From the records below, gather every line that contains the string "Task" and copy each of those lines out. Case counts.

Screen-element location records
******************************

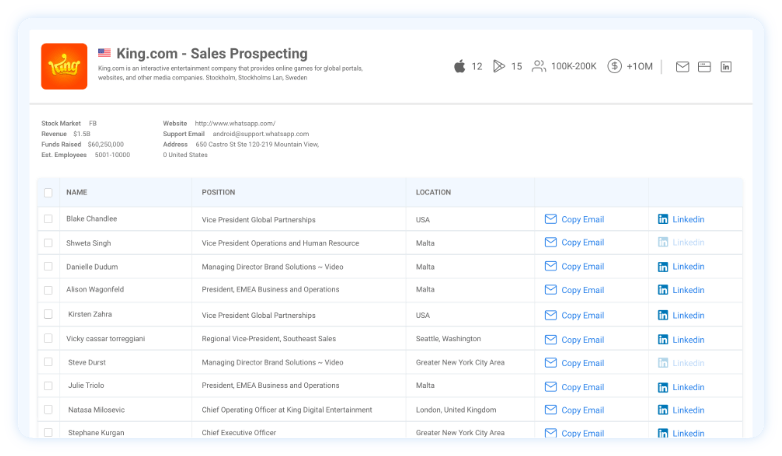This screenshot has width=782, height=456.
Task: Click the Apple apps count icon
Action: [460, 66]
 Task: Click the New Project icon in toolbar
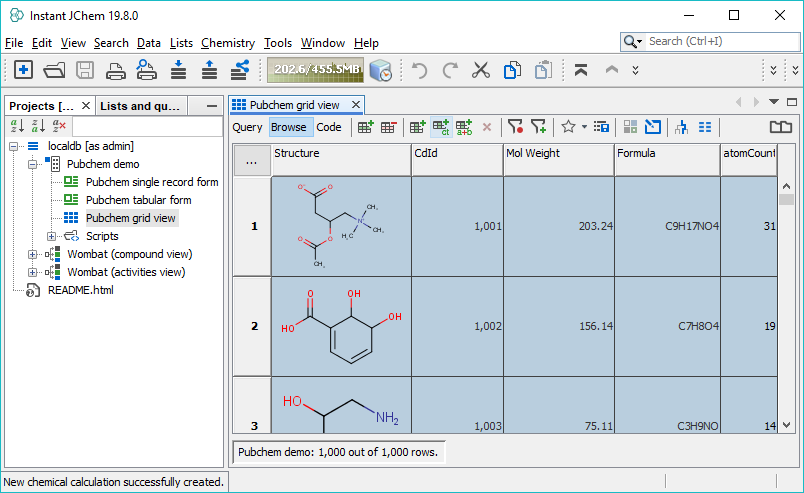pyautogui.click(x=23, y=70)
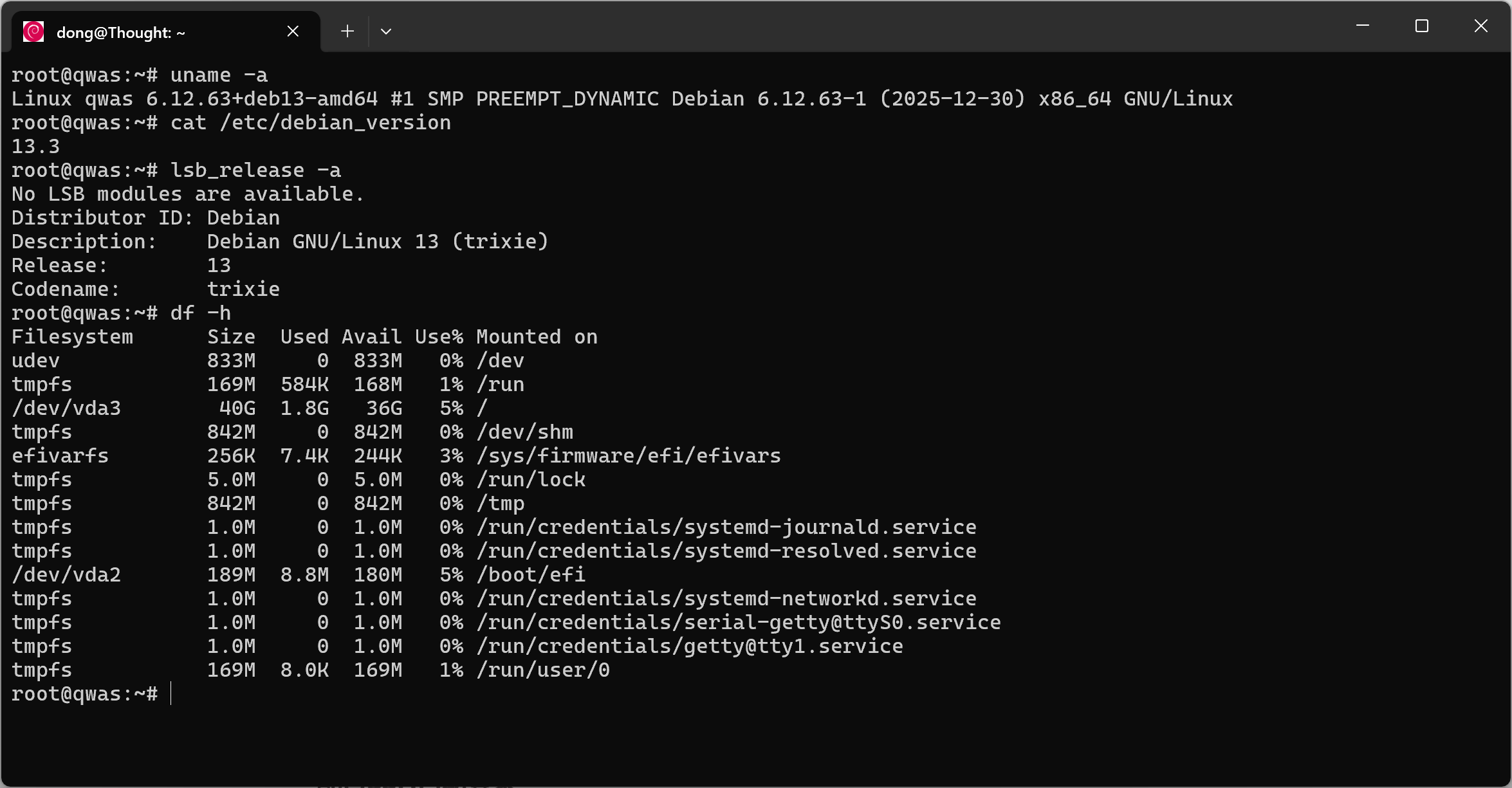Click the /run/user/0 mount entry
Screen dimensions: 1512x788
click(542, 670)
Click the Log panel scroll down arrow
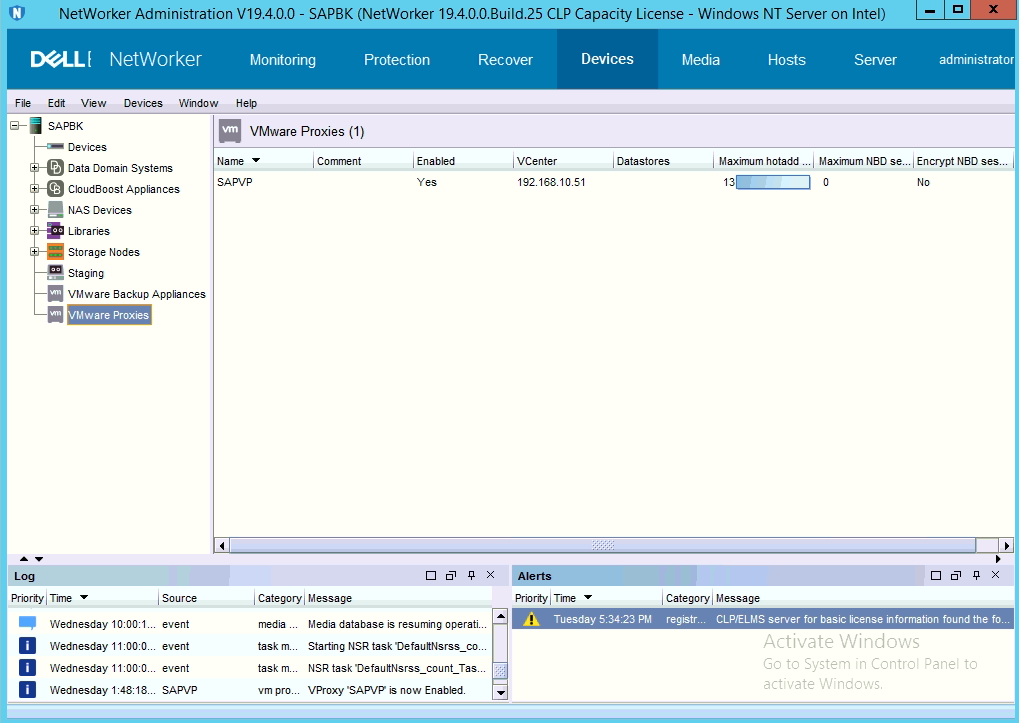Image resolution: width=1019 pixels, height=723 pixels. click(501, 692)
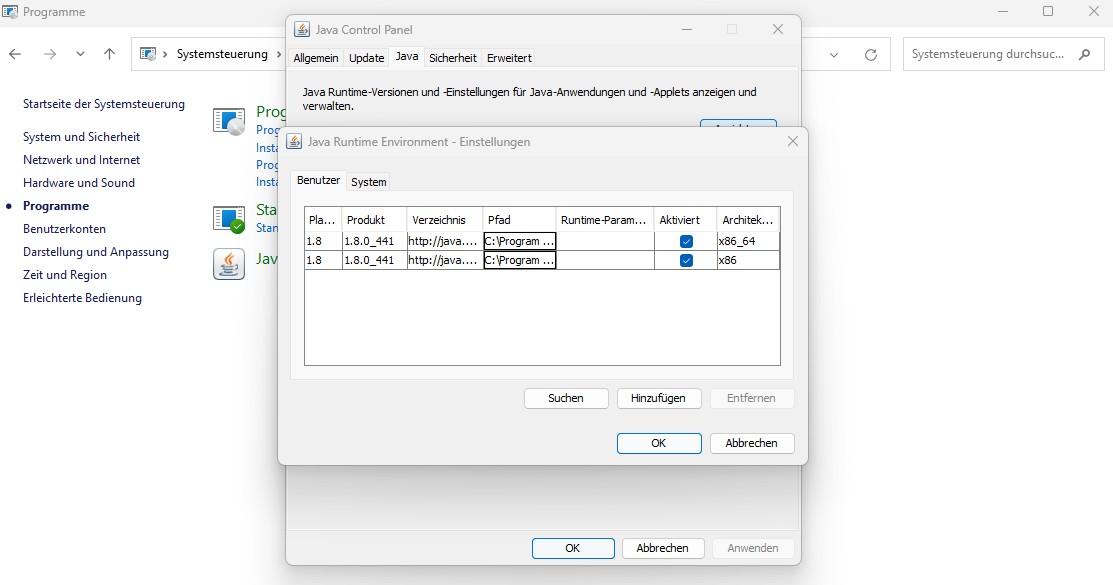Click the search magnifier icon
The image size is (1113, 585).
tap(1084, 54)
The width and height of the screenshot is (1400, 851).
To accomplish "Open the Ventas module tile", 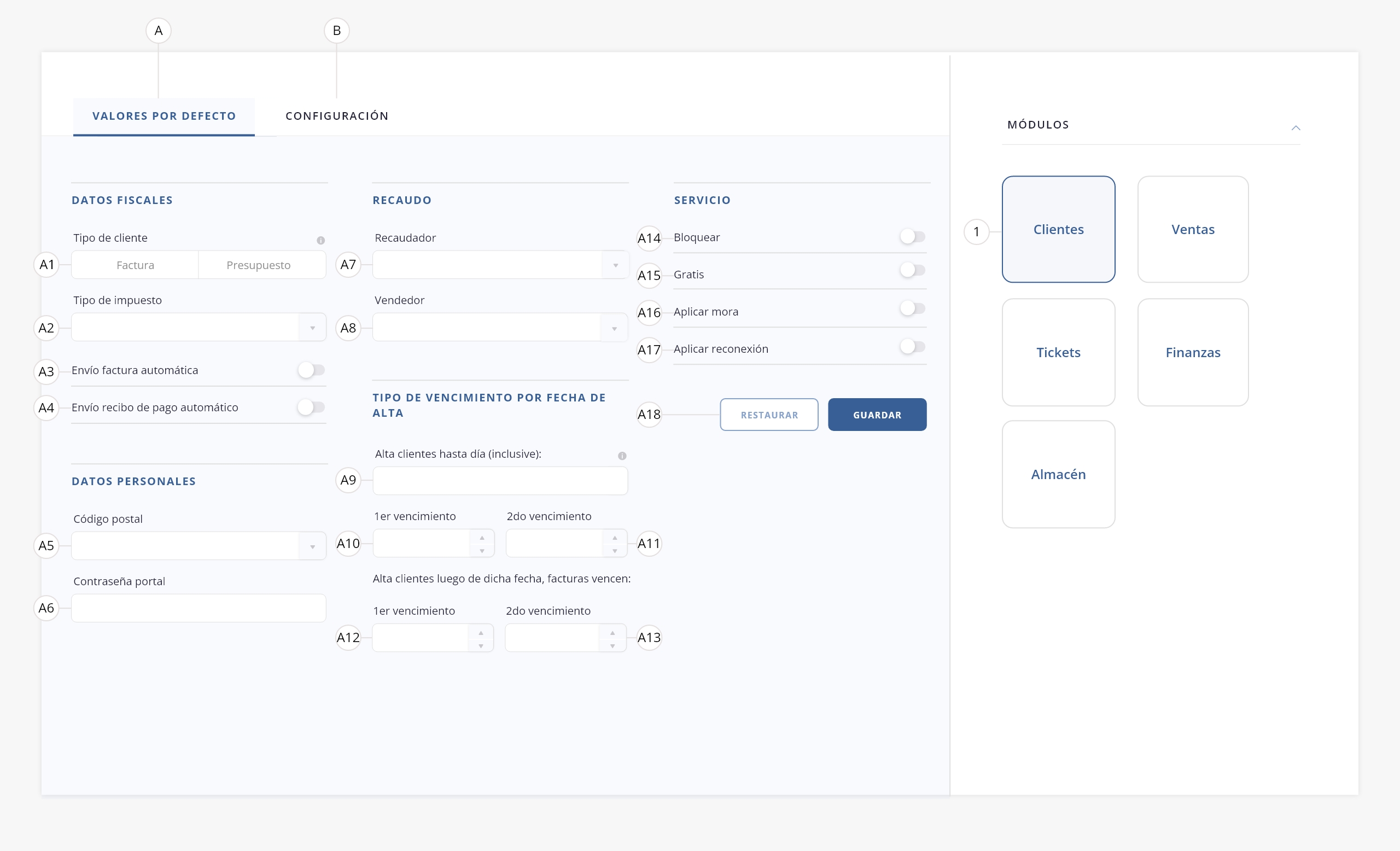I will coord(1193,229).
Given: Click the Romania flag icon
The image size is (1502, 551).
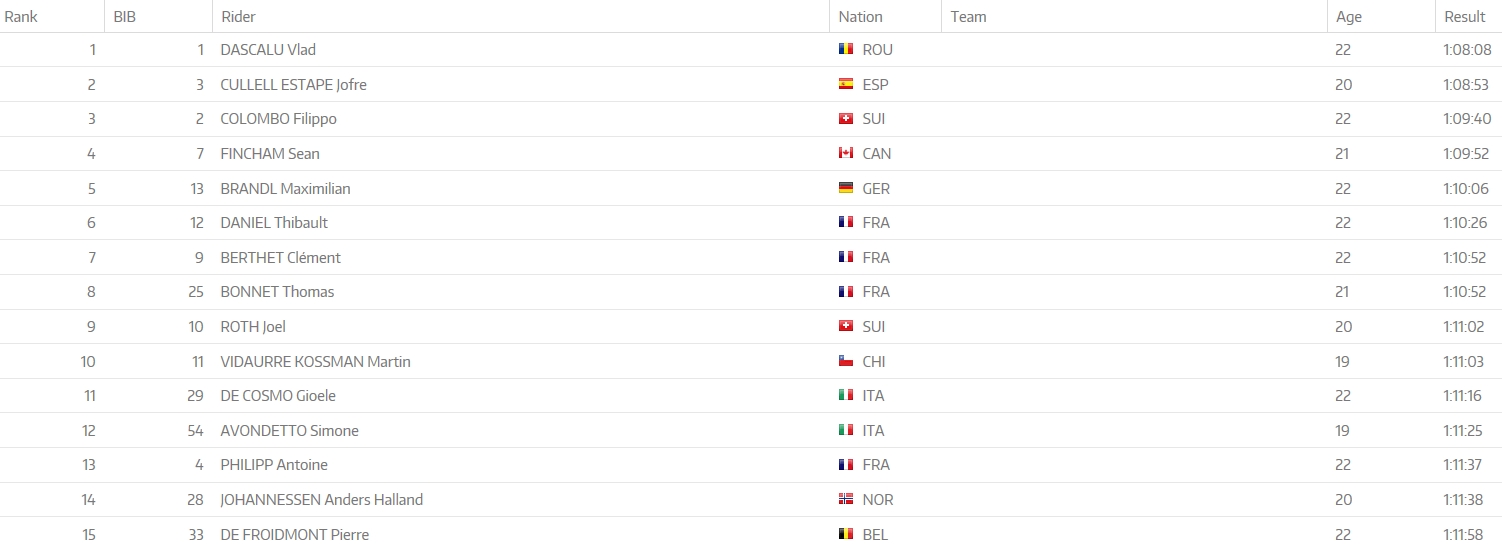Looking at the screenshot, I should tap(846, 49).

******************************

= EXERCISE RESPONSE =
Task: Click the Apple apps count icon
 Task: Click the New Project icon in toolbar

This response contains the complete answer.